Saturday, April 27, 2024

Pastoral lessees wary of CPLA changes

Neal Wallace
Pastoral lessees are uncertain what the impact will be of new public access provisions about to become law.
Reading Time: 2 minutes

High Country Accord chair Philip Todhunter says while there have been some subtle changes to the access provision, he says there is still much that is uncertain about how it will be implemented.

Pastoral lessees are uncertain what the impact will be of new public access provisions about to become law.

The Crown Pastoral Lands Act (CPLA) is before Parliament’s Committee of the Whole, but while there have been some late changes to new public access rules, pastoral lease leaders say they are nervous how they will work in practice.

A Land Information NZ (LINZ) spokesperson says changes to the public access provision were made in response to public submissions to the Select Committee considering the Bill.

Those provisions were subsequently amended as having a negative impact on leaseholder’s property rights.

The Bill is still being scrutinised but is expected to become law within the next couple of months.

Changes to the CPLA, which farmers say fundamentally changes the relationship between lessees and the Crown, include an ability for public access to be renegotiated when a pastoral lease is either sold or ownership is transferred.

High Country Accord chair Philip Todhunter says while there have been some subtle changes to the access provision, he says there is still much that is uncertain about how it will be implemented.

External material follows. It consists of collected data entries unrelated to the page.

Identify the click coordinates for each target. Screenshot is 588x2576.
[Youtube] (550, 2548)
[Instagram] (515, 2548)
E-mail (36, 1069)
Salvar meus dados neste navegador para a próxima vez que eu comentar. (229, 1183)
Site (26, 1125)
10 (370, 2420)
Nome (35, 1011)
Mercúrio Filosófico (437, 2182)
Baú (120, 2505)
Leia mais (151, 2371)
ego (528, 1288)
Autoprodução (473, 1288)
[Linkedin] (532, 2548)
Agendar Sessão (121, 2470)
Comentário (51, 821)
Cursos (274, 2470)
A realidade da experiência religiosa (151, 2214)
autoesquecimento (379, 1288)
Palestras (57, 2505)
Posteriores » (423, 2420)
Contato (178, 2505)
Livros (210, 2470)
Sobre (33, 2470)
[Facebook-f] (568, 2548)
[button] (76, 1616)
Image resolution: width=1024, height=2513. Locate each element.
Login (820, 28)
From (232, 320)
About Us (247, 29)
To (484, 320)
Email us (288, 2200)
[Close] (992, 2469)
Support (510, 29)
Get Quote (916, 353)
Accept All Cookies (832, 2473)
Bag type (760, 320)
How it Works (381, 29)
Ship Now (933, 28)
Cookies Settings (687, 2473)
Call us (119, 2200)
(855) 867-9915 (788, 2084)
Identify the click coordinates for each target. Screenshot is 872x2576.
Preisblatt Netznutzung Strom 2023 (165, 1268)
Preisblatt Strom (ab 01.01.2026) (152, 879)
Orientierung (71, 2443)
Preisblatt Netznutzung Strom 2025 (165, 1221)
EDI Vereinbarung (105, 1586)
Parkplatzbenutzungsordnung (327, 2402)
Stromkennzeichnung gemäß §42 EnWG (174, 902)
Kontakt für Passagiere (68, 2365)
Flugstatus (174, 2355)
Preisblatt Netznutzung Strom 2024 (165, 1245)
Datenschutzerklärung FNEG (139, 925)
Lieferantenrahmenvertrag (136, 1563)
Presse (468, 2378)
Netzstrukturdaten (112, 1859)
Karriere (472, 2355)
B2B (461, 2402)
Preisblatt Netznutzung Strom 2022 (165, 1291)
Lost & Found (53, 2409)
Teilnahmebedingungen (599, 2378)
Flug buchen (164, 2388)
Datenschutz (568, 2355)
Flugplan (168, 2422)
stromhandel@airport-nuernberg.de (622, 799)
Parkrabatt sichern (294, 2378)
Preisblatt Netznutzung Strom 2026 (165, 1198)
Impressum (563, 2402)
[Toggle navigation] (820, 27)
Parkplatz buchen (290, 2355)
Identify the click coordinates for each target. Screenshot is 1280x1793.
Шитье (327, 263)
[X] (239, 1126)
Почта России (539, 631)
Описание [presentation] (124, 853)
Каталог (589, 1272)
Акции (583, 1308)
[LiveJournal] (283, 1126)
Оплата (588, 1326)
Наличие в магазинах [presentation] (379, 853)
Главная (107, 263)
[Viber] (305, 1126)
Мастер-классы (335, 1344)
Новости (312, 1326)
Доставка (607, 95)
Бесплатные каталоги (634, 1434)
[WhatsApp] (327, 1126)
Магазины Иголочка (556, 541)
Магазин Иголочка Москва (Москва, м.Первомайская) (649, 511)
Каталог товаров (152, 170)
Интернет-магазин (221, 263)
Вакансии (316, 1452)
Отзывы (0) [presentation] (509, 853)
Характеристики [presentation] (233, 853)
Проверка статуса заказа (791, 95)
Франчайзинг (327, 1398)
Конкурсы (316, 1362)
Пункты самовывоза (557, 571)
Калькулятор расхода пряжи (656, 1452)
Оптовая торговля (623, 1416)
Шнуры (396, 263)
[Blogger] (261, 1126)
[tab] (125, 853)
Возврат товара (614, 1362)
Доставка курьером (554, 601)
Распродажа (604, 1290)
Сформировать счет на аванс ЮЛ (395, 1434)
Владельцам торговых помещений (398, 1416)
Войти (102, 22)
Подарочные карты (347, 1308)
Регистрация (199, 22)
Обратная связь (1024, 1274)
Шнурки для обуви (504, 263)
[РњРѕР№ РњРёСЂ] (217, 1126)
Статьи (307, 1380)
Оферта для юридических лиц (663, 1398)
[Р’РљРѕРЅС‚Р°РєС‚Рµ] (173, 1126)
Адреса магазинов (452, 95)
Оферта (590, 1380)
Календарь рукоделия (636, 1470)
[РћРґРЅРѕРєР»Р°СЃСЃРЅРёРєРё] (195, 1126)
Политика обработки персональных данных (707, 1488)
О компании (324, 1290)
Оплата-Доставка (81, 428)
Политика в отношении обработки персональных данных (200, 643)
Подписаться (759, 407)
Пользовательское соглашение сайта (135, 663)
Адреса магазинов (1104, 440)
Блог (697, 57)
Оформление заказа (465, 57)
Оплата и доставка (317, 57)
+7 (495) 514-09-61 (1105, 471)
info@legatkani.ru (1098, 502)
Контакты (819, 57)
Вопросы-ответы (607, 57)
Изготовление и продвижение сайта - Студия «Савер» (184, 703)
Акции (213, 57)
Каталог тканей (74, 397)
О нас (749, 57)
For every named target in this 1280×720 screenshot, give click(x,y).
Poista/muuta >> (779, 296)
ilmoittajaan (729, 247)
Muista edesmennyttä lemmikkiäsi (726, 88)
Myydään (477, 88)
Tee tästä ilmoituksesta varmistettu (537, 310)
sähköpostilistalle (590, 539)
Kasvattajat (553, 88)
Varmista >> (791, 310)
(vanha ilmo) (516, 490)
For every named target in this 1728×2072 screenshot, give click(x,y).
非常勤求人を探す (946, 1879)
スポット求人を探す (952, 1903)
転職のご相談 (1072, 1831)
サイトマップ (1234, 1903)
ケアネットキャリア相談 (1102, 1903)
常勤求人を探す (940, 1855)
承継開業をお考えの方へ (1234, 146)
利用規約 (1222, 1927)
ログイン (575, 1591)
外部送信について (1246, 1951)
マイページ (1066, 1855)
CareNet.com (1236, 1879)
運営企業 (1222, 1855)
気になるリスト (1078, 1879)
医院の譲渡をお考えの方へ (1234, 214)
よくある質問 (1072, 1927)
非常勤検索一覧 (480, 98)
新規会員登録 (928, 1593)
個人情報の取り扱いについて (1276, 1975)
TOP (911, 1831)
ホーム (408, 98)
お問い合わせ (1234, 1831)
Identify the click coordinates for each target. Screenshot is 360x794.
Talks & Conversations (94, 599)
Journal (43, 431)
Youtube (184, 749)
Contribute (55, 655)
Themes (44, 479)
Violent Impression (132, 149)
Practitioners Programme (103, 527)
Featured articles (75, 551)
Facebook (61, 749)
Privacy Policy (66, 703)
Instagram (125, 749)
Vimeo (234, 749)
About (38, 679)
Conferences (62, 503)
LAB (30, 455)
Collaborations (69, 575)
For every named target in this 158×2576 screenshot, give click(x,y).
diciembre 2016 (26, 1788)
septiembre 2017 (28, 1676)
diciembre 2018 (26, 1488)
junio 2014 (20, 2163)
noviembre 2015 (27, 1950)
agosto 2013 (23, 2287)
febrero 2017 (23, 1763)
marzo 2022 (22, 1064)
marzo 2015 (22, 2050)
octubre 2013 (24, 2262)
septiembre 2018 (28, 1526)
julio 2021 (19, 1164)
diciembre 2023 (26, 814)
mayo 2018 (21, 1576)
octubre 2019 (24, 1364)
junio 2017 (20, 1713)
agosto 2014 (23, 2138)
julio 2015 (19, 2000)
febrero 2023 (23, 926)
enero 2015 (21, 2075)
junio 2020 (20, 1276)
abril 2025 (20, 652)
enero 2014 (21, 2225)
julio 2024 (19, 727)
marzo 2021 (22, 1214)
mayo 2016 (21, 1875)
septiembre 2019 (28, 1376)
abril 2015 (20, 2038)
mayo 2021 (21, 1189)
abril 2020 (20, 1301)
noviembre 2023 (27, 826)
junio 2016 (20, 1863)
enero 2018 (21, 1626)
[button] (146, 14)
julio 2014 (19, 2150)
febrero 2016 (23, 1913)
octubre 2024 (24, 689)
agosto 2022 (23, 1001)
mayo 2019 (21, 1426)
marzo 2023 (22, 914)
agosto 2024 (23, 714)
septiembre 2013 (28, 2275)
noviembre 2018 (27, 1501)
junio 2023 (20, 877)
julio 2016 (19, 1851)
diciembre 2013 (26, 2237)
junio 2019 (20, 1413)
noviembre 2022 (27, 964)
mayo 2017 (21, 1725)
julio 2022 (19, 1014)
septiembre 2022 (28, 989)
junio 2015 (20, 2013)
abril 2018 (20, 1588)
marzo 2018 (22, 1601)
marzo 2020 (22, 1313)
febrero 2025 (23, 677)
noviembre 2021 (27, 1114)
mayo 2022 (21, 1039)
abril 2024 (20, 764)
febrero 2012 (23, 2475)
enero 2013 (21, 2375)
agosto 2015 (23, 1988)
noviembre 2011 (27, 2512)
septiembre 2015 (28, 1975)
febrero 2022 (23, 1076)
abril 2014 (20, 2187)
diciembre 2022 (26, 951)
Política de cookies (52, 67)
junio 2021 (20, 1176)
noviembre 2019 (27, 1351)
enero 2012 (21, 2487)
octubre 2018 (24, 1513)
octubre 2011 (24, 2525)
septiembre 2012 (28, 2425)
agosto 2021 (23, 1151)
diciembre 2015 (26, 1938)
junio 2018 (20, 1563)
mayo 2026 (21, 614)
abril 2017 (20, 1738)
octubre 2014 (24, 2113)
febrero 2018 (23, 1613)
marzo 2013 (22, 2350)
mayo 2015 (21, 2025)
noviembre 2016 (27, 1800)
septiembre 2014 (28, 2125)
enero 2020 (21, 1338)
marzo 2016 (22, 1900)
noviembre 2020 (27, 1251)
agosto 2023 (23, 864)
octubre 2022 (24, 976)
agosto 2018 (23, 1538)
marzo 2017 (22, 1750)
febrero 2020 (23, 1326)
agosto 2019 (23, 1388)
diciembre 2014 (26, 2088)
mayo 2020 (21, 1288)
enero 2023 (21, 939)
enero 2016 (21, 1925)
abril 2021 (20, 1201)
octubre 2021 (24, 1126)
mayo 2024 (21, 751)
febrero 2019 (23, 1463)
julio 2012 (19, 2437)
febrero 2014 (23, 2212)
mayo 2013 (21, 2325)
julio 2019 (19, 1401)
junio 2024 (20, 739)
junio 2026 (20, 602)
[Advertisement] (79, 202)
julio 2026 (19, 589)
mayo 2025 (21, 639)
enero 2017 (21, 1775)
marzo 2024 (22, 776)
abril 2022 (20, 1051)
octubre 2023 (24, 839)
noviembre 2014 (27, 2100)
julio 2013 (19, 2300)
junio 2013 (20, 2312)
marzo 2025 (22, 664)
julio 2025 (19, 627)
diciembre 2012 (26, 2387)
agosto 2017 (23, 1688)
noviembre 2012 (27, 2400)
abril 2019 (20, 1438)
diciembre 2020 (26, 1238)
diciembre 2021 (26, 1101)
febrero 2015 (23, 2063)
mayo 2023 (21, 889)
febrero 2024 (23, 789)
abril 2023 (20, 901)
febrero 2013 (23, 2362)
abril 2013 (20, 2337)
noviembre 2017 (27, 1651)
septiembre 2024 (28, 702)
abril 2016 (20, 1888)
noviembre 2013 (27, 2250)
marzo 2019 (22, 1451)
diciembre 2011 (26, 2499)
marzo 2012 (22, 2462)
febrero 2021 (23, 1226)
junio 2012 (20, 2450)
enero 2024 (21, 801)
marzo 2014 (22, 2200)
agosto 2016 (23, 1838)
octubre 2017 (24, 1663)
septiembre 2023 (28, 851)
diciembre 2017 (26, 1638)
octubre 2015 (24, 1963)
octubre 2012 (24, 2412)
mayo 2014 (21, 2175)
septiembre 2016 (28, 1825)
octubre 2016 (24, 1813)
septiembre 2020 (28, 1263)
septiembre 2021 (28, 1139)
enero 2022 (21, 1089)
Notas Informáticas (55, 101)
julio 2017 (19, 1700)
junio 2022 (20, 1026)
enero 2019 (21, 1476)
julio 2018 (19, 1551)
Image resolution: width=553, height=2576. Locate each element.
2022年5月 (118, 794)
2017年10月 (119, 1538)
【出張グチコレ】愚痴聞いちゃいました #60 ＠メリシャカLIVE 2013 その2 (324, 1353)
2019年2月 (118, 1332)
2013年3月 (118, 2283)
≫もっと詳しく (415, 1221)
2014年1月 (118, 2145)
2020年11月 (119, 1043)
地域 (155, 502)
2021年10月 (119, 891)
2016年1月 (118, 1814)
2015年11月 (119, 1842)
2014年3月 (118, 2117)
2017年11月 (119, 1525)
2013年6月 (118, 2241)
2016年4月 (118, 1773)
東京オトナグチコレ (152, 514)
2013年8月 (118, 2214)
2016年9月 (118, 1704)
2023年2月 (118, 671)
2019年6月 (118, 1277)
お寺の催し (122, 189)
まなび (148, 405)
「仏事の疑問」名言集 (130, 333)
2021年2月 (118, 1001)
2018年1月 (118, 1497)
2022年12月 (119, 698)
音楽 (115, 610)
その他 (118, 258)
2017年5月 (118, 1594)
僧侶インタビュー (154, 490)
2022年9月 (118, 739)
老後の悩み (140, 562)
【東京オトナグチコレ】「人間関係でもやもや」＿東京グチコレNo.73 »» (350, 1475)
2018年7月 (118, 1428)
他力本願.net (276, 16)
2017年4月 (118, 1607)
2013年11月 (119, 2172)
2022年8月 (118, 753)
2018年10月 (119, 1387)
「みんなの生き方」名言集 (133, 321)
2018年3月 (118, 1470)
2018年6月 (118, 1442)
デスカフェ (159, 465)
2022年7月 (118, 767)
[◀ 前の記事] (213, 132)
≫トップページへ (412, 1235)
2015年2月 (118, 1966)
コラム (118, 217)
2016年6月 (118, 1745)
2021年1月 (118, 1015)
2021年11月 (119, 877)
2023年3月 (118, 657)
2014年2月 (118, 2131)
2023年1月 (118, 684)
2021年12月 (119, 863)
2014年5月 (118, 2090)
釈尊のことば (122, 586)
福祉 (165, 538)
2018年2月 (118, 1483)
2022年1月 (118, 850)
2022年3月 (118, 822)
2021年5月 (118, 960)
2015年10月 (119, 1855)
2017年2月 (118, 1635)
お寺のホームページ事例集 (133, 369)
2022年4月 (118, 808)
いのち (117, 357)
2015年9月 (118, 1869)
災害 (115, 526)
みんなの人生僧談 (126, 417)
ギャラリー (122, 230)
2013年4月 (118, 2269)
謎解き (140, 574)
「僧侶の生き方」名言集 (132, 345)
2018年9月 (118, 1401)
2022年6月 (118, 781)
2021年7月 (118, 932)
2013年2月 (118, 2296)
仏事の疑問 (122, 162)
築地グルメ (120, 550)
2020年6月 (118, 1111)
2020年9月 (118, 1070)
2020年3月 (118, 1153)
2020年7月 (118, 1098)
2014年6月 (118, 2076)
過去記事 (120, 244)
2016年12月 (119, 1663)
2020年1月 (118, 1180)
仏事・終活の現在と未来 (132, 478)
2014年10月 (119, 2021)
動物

He said public submissions and complaints about access will be collated against each pastoral lease and then considered by the Commissioner of Crown Lands (CCL) when ownership of that lease is processed.

He said how the CCL will assess and process those requests is unknown, especially when there could be unintended consequences, such as interrupting livestock management and farming activities.

The additional consideration of increasing access could also delay or impact the process of selling or transferring a lease.

“It’s potentially a can of worms how the commissioner will go about that process,” Todhunter said.

He believes access is not an issue on a vast number of properties, although he notes many groups want access to enjoy developments by lessees such as tracks and huts.

He also notes the public estate has expanded exponentially, much of which borders pastoral leases.

He said changes to the CPLA will create a heavier bureaucratic process requiring more insight from the CCL, but it also changes the status of the relationship between landlord and lessee.

Leasehold land is not public land because lessees have a 33-year lease with a perpetual right of renewal.

Lessees also have the right to pasturage and quiet enjoyment and Todhunter said the new Act replaces the existing role of lessees in managing the land with bureaucracy.

“The commissioner says (changes are) all about conservation and looking after the environment, but the people looking after the environment and doing the conservation are the lessees,” he said.

A LINZ spokesperson says the Bill will require the CCL, when assessing whether to consent to the transfer or subleasing of a pastoral lease, to consider whether past requests for public access over the land have been unreasonably refused by the current leaseholder.  

“If the commissioner decides this has been the case, they could make the transfer of the lease subject to the condition that the new lessees must enter into a negotiation process with the CCL, with the intention that access requests will not be unreasonably refused after the transfer.

“The provision is intended to strike a balance between promoting reasonable access onto Crown pastoral lease land, while also respecting leaseholders’ property rights.”

A standard or directive detailing how this will be done in consultation with leaseholders, iwi, other interest groups.